Avant de quitter Paris, pour aller passer le temps de son deuil non pas à Hyères, comme celle l’avait voulu d’abord, mais dans un couvent, à Lyon, Mlle Déperrier ne prit congé que de trois personnes : sa sœur Madeleine le professeur, — son amie de pension, Berthe de Ruynet, mariée à un marquis de boulevard et de trottoir, — et Pinchard, le pauvre Pinchard, le père Théramène.

Avec sa sœur, elle avait eu une conversation froide, dans laquelle elle lui avait fait comprendre, d’un ton sans réplique, que, n’ayant pas, comme elle, un de ces bons métiers qui assurent l’existence, elle garderait, jusqu’à nouvel ordre, les revenus de leur mère… Elle était encore bien honnête, affirma-t-elle, car tous les titres étant au porteur, il n’aurait tenu qu’à elle de les faire disparaître sans même lui en parler… Enfin, elle espérait faire bientôt un beau mariage ; elle récompenserait alors sa sœur de son dévouement.

Madeleine Déperrier se laissa imposer l’obligation de montrer ce dévouement-là. Habituée dès l’enfance à se voir préférer sa petite sœur, à se voir dépouiller pour elle de ses poupées et de ses chiffons, elle la considérait tout de bon comme une de ces créatures supérieures devant lesquelles on est contraint, par la destinée, de s’effacer en toute occasion, à qui on ne peut, sans injustice, appliquer la commune mesure.

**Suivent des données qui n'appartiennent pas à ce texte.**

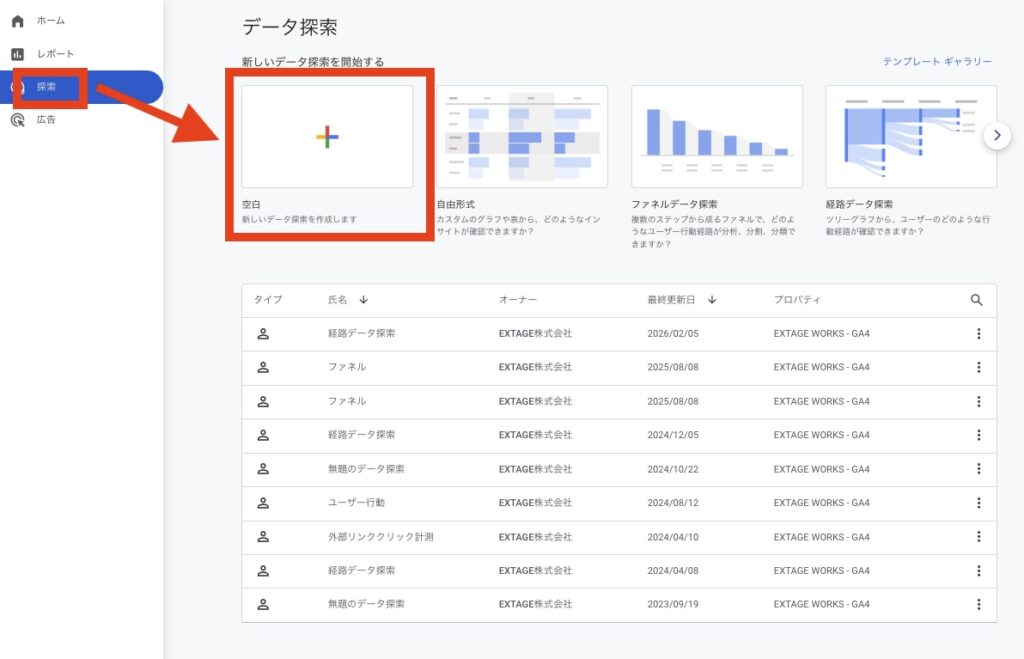Click the person icon beside the first ファネル row

263,367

Elle, Madeleine, n’était pas de celles qui se révoltent, mais bien de celles qui se résignent. Le moyen, d’ailleurs, de résister, elle ne l’avait pas eu toute petite. Maintenant le pli était pris. C’était une écrasée. Elle essuya le verre de ses lunettes, terni par ses larmes, et retourna à ses élèves.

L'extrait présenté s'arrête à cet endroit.